§ **The task**:
Beginning at the line containing "Task: Toggle the Show Inventory checkbox", restate each line of the listing below word for word until the last one has been given.

§

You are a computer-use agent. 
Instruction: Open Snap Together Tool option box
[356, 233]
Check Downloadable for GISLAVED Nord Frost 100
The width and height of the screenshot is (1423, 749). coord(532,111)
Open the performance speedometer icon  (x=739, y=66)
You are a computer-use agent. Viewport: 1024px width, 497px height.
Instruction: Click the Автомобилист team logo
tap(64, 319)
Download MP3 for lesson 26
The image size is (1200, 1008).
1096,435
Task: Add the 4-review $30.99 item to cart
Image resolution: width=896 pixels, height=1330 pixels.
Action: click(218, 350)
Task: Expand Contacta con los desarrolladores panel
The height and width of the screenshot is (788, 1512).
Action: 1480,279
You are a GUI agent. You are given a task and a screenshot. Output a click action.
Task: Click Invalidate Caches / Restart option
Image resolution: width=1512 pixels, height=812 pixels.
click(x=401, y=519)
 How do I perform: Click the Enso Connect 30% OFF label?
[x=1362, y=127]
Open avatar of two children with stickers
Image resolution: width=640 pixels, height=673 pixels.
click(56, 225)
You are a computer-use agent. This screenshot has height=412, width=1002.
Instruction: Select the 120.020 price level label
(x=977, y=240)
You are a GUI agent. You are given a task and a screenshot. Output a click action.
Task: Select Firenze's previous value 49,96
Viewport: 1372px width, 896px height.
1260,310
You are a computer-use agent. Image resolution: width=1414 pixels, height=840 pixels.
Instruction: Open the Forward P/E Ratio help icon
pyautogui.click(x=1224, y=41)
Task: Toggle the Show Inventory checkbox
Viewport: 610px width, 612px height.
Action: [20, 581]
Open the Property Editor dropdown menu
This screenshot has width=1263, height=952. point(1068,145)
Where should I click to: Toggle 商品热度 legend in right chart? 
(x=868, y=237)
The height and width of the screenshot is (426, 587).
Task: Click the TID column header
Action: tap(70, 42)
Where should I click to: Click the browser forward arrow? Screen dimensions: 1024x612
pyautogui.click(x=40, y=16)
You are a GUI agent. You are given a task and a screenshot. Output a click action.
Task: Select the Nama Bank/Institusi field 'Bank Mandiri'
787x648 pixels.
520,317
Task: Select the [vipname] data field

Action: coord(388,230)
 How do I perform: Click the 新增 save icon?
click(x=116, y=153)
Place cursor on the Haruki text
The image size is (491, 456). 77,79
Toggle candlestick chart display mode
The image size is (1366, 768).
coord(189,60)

§

§ **Task output**:
Task: Toggle the Show Inventory checkbox
Viewport: 610px width, 612px height.
Action: [20, 581]
Open the Property Editor dropdown menu
This screenshot has width=1263, height=952. point(1068,145)
Where should I click to: Toggle 商品热度 legend in right chart? 
(x=868, y=237)
The height and width of the screenshot is (426, 587).
Task: Click the TID column header
Action: tap(70, 42)
Where should I click to: Click the browser forward arrow? Screen dimensions: 1024x612
pyautogui.click(x=40, y=16)
You are a GUI agent. You are given a task and a screenshot. Output a click action.
Task: Select the Nama Bank/Institusi field 'Bank Mandiri'
787x648 pixels.
520,317
Task: Select the [vipname] data field

Action: coord(388,230)
 How do I perform: Click the 新增 save icon?
click(x=116, y=153)
Place cursor on the Haruki text
The image size is (491, 456). 77,79
Toggle candlestick chart display mode
The image size is (1366, 768).
coord(189,60)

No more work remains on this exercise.